Когда Дэвид спускался по лестнице, его лицо пылало от гнева.

Беатрис Липинкот вышла из комнаты, на которой стояла цифра четыре.

Между номерами четыре и пять находилась дверь, которую очень трудно было заметить, так как ее скрывал большой шкаф.

Щеки мисс Липинкот горели, и глаза блестели от приятного возбуждения.

Она поправила свою пышную прическу чуть-чуть дрожащей рукой.

Глава 10

«Шепердс-Корт» представлял собой большое здание с роскошно обставленными квартирами и сравнительно неплохим обслуживанием. Не пострадавшая от вражеских налетов, эта своеобразная гостиница тем не менее несколько снизила свой уровень в сравнении с довоенным. Обслуживание, которое предоставлялось постояльцам, не было уже прежним обслуживанием.

Там, где раньше было два носильщика в униформе, теперь работал один.
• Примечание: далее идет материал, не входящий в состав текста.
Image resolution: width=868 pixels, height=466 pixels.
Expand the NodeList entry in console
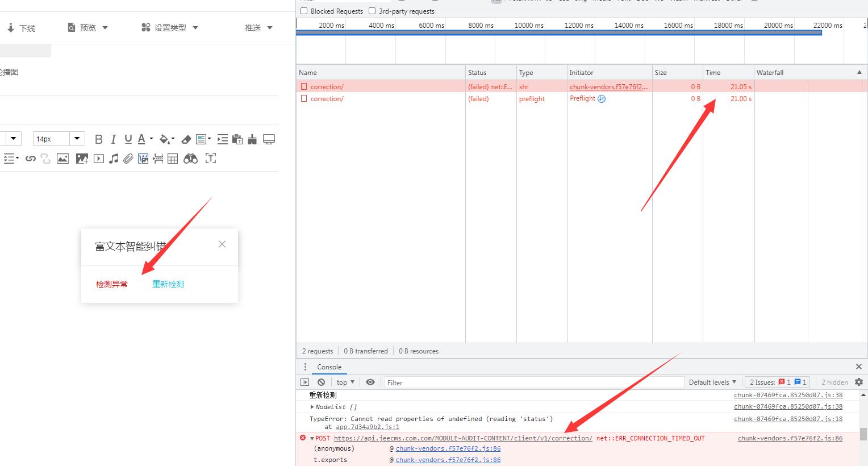point(312,407)
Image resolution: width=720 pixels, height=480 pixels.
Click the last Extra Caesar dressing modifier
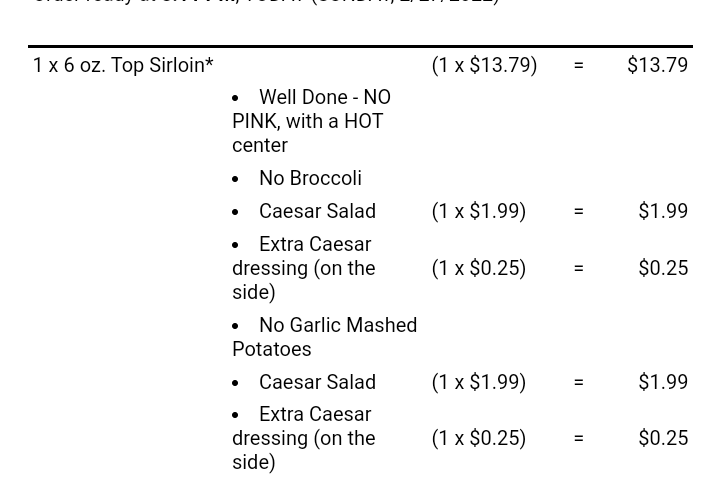[x=304, y=438]
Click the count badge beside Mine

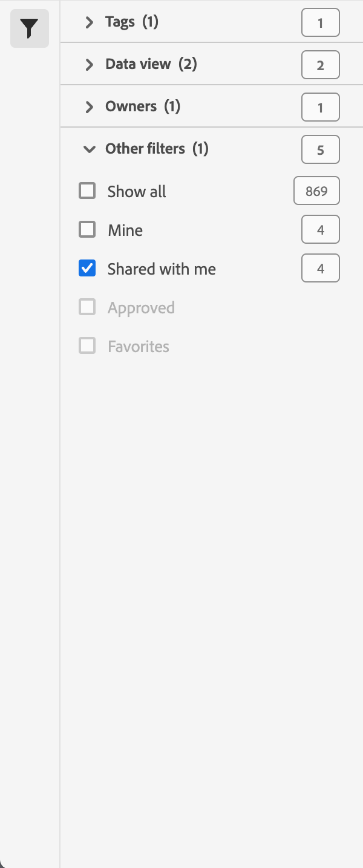[x=321, y=230]
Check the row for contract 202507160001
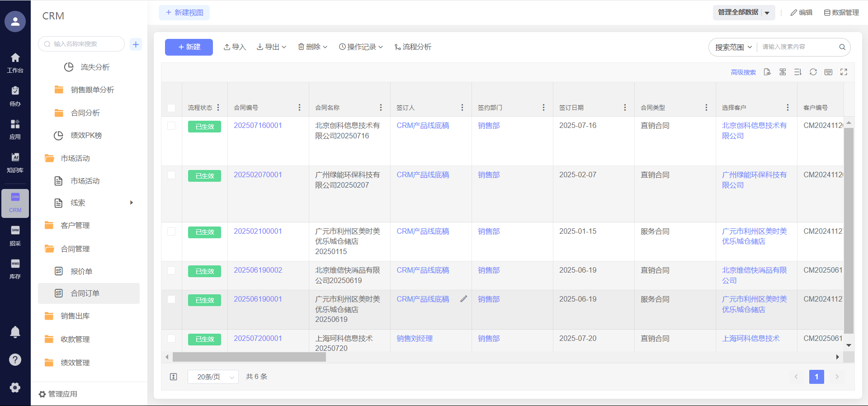 (x=171, y=126)
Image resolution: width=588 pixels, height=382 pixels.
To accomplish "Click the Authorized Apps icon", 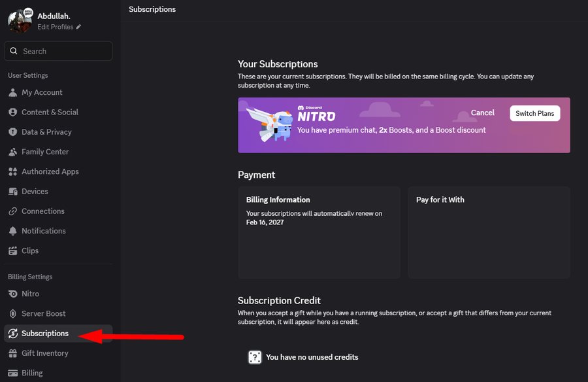I will (13, 171).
В ресторане по-прежнему сервировали обеды, завтраки и ужины, но наверх, в квартиры, подавались только завтраки.

Квартира, которую снимала миссис Гордон Клоуд, находилась на третьем этаже. Она состояла из гостиной со встроенным буфетом, двух спален со стенными шкафами и ванной комнаты, сияющей кафелем и хромом.
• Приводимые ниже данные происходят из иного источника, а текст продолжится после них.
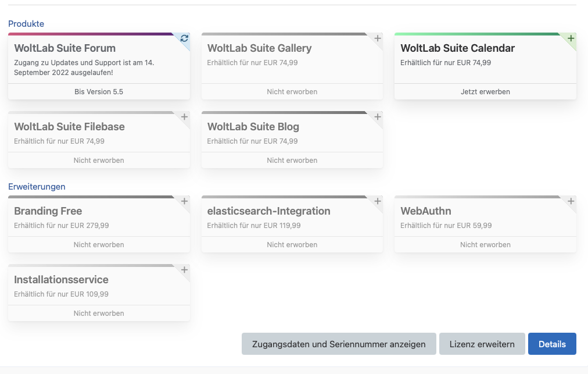Click Nicht erworben under Installationsservice
Image resolution: width=588 pixels, height=374 pixels.
99,313
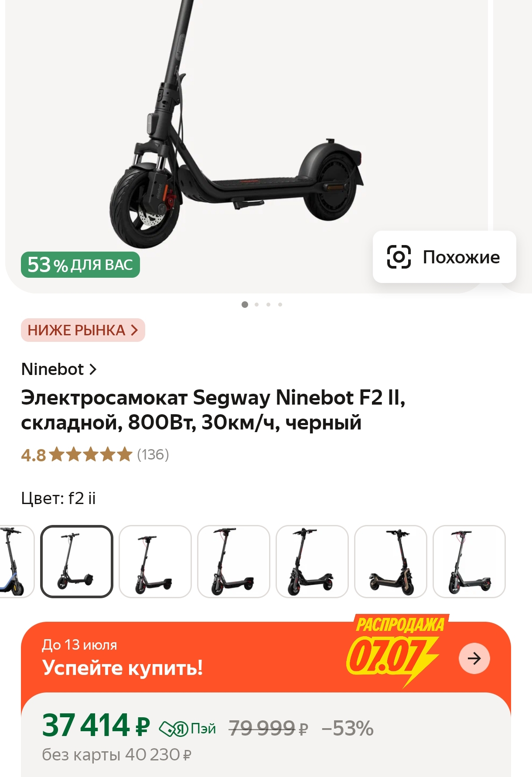The height and width of the screenshot is (777, 532).
Task: Pick the gold off-road scooter variant thumbnail
Action: click(391, 561)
По гостиной метался Дэвид, а Розалин сидела на диване и следила за ним глазами. Она была бледна и казалась испуганной.

— Шантаж! — бормотал он. — Шантаж! Боже мой, разве я из тех людей, которые позволяют себя шантажировать?

Она покачала головой — растерянная, обеспокоенная.

— Если бы я знал! — говорил Дэвид. — Если бы я только знал!..

Розалин жалобно всхлипнула.

Он продолжал:

— Приходится действовать в темноте, с завязанными глазами! — Вдруг он круто повернулся. — Ты носила те изумруды к старому Грейторексу?

— Да.

— Сколько он дает?

— Четыре тысячи фунтов. Он сказал, что если я их сейчас не продам, их надо снова застраховать.

— Да, цены на драгоценные камни подскочили вдвое. Конечно, мы можем достать эти деньги. Но ведь это будет только начало, из нас будут сосать кровь до тех пор, пока совсем не обескровят.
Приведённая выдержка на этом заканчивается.